ENTRIES PROVIDED section start
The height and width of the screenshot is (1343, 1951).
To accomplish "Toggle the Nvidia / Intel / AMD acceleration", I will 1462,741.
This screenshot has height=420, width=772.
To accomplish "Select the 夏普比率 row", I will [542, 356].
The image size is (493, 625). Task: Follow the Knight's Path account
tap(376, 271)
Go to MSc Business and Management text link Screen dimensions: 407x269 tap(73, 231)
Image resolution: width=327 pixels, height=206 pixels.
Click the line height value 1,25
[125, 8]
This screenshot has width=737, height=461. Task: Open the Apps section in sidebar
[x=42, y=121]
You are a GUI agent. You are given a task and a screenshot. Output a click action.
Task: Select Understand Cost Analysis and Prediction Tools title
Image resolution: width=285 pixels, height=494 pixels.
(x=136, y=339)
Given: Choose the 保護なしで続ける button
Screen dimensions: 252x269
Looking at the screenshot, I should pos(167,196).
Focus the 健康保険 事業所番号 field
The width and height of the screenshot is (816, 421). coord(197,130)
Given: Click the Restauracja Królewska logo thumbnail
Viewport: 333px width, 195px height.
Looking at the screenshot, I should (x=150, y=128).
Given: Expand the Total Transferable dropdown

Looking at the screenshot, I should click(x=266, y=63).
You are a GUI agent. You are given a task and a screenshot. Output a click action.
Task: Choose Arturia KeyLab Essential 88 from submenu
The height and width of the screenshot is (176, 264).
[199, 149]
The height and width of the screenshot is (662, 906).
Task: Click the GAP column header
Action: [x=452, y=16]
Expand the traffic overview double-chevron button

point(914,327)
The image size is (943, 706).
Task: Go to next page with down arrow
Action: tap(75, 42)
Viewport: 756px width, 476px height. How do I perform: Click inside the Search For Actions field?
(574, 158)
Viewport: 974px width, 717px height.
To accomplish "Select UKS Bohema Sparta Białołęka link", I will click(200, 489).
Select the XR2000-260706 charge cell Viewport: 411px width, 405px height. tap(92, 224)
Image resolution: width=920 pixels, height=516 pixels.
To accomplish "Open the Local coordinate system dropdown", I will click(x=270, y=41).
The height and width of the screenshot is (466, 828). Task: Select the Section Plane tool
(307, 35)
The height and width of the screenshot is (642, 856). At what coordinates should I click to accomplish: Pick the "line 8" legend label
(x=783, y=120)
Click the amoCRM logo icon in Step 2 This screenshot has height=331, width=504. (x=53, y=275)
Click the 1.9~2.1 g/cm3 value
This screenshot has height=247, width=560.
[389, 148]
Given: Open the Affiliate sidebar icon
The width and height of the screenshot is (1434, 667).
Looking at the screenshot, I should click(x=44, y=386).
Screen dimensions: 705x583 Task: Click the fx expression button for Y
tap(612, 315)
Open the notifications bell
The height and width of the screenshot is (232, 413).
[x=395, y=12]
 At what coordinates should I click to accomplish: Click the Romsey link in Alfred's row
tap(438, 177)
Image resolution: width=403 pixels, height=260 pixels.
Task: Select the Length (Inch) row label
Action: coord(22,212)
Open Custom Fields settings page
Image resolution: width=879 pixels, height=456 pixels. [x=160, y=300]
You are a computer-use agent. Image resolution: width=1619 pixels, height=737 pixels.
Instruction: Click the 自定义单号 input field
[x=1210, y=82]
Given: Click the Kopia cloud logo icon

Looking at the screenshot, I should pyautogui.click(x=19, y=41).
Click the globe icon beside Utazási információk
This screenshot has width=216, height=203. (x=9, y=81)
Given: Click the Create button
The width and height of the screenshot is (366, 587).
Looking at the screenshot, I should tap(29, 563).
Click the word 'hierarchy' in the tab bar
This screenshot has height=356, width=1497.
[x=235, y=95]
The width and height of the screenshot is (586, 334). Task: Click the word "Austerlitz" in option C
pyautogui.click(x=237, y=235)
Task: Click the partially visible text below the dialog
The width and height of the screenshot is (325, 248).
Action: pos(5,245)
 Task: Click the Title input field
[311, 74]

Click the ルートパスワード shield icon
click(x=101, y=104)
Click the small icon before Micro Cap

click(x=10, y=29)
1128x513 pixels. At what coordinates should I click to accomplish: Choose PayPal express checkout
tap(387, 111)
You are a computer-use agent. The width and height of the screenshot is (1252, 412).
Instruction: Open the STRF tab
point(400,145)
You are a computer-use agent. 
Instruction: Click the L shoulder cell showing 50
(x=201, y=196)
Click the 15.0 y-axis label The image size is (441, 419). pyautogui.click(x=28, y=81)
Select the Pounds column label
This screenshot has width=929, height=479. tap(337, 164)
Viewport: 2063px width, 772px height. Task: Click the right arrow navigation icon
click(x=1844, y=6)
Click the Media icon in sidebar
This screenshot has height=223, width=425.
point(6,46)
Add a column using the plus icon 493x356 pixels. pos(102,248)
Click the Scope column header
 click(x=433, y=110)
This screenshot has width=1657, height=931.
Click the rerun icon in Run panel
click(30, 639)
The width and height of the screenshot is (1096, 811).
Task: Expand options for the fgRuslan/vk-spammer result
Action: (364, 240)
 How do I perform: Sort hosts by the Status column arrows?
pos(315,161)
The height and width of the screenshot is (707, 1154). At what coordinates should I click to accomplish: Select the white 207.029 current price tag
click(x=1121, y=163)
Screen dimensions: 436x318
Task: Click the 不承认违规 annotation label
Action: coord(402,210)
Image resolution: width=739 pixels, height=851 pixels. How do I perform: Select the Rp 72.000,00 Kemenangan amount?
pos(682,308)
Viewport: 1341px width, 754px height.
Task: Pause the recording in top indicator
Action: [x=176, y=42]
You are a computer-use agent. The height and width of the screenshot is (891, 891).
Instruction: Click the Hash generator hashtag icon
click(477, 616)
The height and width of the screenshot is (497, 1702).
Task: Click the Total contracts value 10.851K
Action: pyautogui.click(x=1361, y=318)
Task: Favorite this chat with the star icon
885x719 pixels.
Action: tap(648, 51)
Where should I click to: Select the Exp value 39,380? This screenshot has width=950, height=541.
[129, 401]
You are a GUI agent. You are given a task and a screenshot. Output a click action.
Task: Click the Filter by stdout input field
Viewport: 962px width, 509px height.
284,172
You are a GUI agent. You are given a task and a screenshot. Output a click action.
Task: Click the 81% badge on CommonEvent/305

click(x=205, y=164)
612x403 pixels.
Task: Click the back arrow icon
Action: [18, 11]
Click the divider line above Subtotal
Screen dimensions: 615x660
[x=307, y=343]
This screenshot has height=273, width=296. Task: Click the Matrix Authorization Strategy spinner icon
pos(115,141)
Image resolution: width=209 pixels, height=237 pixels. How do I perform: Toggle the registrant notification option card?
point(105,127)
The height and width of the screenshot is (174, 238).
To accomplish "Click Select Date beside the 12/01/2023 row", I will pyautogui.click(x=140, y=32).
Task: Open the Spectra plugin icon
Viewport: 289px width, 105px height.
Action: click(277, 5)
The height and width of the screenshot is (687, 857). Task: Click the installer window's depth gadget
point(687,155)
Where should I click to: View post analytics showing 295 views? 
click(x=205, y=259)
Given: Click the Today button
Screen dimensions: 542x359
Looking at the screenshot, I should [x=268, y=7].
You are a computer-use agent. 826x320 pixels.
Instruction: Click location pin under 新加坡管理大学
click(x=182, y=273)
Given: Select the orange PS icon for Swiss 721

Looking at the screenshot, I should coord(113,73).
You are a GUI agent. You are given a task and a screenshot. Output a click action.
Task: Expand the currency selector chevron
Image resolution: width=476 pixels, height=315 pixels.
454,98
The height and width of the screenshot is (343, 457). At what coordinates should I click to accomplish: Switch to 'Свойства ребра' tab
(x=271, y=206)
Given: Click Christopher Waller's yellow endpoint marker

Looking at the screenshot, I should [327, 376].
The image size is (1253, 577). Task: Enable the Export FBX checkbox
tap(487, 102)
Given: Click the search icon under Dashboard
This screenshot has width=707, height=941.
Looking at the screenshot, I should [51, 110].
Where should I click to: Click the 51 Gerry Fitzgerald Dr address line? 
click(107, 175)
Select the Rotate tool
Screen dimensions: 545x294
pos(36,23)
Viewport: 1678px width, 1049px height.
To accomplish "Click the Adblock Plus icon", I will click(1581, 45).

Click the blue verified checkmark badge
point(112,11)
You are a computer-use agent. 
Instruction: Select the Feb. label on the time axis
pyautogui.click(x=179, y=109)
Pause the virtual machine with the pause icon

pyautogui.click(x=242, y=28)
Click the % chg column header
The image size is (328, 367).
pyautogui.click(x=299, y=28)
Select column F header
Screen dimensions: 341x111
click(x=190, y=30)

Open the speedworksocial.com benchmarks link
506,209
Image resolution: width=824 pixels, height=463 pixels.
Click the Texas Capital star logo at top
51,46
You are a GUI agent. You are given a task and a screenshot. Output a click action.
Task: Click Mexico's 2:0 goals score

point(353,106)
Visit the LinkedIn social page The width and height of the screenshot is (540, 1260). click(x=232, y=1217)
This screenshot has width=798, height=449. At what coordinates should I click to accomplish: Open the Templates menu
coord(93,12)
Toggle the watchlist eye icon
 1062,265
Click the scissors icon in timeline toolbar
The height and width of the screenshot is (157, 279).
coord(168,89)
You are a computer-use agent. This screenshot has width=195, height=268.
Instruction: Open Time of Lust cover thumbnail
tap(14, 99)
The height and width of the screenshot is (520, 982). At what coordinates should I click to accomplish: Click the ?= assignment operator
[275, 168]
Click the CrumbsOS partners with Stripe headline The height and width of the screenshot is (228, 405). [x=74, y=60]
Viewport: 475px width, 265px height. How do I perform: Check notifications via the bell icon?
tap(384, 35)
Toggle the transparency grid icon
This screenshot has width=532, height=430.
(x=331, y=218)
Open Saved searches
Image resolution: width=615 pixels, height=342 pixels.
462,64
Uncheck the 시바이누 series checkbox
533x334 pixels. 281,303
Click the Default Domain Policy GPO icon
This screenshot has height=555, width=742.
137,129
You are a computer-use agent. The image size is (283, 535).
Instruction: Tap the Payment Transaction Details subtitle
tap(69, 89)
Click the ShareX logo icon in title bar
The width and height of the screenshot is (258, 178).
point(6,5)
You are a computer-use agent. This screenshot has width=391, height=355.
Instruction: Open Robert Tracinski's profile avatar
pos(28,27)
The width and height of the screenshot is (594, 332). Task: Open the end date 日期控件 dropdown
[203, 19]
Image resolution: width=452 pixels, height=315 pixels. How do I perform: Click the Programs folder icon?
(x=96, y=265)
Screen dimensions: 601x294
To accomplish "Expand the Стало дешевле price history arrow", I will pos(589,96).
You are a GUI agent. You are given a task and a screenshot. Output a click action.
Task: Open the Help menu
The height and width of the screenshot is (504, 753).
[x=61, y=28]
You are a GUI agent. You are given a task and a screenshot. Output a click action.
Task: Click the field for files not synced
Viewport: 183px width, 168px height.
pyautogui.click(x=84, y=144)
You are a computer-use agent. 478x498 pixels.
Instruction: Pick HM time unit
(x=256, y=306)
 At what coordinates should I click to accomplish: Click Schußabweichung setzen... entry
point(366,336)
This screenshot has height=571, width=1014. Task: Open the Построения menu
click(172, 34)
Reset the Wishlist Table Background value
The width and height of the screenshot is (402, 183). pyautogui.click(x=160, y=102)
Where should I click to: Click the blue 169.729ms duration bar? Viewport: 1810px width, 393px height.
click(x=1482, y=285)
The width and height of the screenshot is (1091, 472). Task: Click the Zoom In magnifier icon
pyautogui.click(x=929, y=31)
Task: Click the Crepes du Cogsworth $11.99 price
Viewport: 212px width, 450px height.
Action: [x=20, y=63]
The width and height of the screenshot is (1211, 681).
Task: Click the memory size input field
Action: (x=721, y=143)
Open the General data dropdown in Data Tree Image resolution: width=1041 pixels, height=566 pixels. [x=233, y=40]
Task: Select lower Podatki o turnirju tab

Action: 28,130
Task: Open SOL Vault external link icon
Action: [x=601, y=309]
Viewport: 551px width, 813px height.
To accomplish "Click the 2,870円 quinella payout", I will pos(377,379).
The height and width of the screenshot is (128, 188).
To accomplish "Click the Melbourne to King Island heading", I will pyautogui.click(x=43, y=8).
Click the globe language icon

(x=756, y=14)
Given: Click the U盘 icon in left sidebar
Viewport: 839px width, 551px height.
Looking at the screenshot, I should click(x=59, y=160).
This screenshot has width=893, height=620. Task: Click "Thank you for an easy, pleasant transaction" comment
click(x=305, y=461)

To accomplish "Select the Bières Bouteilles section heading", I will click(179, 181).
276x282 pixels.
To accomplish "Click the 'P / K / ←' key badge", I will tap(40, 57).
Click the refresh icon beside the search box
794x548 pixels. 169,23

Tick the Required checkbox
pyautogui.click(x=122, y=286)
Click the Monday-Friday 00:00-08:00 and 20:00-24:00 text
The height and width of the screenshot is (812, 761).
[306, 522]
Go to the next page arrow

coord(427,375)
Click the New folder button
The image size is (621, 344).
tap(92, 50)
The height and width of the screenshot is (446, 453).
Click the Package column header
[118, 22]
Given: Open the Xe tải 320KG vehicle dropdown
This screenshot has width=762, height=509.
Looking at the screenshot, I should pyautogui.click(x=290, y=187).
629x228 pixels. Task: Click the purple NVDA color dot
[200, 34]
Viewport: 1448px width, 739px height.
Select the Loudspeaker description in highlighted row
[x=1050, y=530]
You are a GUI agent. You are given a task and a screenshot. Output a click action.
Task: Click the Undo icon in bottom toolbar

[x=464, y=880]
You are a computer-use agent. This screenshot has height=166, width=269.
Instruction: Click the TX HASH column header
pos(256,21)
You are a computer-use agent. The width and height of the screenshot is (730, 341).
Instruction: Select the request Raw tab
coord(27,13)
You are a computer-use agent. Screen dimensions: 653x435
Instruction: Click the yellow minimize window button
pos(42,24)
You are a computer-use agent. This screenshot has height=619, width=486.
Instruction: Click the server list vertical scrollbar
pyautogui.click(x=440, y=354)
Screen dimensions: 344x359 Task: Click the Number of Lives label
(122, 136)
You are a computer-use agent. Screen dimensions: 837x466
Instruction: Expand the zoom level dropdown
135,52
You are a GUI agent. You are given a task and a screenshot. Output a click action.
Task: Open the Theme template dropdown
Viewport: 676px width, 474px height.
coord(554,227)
ENTRIES PROVIDED section end
▶ _THE PROBLEM_: Leave out every line above except those from the line with "Click the globe icon" up to and including the line with "Given: Click the Create button", and copy those exactly.

▶ _FINISHED TASK_:
Click the globe icon beside Utazási információk
This screenshot has width=216, height=203. (x=9, y=81)
Given: Click the Create button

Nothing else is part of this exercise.